(写真:AFP)
ウクライナとEU=ヨーロッパ連合の間で1日、自由貿易協定が発効し、ウクライナはEUとの関係強化を図る一方、ロシアはウクライナから農産物の輸入を禁止するなど、ロシアとウクライナの対立が深まっています。
ウクライナとEUは、おととし6月、自由貿易協定を締結し、1日、発効しました。
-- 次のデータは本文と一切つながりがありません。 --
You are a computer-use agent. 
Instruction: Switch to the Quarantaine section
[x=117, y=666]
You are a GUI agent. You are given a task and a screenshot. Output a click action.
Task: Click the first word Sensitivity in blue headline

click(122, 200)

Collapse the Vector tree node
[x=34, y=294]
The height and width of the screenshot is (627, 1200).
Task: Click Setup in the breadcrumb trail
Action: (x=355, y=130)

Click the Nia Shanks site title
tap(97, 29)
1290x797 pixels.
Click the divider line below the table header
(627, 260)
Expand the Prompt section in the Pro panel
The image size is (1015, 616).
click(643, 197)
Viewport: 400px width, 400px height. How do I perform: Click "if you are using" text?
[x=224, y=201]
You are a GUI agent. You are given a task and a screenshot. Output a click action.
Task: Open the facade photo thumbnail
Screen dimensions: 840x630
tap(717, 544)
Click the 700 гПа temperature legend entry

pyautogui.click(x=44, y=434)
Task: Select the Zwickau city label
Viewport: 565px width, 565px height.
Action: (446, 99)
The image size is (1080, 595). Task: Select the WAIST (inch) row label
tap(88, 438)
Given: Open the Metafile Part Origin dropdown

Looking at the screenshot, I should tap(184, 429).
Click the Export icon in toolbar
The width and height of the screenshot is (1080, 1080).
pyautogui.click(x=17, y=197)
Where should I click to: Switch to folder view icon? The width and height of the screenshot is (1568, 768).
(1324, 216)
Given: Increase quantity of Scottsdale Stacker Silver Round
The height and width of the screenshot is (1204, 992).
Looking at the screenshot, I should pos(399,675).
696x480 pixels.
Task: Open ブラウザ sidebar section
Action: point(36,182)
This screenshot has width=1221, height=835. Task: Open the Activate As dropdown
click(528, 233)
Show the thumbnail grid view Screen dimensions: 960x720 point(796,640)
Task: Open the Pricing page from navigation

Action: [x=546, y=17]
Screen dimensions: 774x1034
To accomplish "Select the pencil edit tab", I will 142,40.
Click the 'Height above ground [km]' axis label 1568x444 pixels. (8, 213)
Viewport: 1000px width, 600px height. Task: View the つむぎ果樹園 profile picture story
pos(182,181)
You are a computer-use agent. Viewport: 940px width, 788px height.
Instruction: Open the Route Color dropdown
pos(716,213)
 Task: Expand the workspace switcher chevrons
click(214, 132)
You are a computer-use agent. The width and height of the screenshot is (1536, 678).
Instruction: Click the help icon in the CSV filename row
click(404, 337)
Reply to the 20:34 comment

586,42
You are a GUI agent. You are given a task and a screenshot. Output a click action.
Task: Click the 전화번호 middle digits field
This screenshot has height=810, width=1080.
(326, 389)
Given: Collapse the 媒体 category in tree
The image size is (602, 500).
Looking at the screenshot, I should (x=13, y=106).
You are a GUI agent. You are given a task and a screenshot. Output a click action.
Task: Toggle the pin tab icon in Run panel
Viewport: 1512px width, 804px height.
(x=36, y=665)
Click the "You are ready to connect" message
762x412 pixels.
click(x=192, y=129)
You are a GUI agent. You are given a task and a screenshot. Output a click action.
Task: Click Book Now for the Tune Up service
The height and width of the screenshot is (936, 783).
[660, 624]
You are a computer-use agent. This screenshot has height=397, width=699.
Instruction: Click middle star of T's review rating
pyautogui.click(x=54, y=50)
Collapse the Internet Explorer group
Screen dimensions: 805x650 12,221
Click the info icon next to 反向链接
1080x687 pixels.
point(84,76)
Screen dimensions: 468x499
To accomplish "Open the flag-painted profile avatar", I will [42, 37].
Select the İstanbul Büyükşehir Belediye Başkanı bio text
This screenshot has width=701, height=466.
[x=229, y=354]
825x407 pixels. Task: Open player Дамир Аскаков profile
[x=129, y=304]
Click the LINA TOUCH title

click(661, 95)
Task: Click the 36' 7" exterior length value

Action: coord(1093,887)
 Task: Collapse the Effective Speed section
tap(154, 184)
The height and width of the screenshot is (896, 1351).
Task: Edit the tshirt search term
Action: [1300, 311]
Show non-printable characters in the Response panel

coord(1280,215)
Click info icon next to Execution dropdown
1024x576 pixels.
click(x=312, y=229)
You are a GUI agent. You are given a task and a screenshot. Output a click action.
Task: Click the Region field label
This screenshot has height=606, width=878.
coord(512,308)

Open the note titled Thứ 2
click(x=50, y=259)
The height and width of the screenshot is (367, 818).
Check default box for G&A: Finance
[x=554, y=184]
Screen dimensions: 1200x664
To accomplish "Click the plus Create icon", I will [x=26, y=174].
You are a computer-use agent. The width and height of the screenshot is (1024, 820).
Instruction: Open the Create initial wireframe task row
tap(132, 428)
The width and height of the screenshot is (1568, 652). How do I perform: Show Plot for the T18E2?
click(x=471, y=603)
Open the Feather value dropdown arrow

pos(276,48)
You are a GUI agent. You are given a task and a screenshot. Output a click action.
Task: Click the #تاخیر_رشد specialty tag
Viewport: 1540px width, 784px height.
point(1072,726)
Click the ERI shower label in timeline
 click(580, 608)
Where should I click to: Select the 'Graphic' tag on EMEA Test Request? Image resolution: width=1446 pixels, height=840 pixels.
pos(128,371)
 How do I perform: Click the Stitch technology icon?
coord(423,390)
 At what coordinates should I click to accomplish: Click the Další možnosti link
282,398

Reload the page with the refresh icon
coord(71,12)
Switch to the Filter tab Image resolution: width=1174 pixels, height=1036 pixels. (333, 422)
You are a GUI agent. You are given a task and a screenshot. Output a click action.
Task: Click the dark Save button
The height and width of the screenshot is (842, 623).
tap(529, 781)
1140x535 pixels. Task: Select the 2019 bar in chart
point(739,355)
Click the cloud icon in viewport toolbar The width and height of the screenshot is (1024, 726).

これにより、ウクライナとEUの間の関税は今後、10年で段階的に撤廃されることになります。
ウクライナとしては、5億の人口を抱える巨大なEU市場に農産物などの輸出を拡大しマイナス成長が続く経済を立て直すとともに、EUとの関係強化を図りたい考えです。
一方、ロシアはEUの製品が関税がかからないままウクライナを経由して安い価格でロシア市場に流入するのを防ぐためだとして、旧ソビエト諸国の枠組みで続けてきたウクライナとの自由貿易を1日付けで一方的に停止しました。さらに、ロシアはEUに科している農産物の禁輸措置を1日からウクライナにも拡大しました。
ロシアとウクライナを巡っては、ロシアが30億ドル相当の債務の返済を迫っているのに対しウクライナは応じる姿勢を見せておらず、クリミアとウクライナ東部に続いて、経済問題を巡っても両国の対立が深まっています。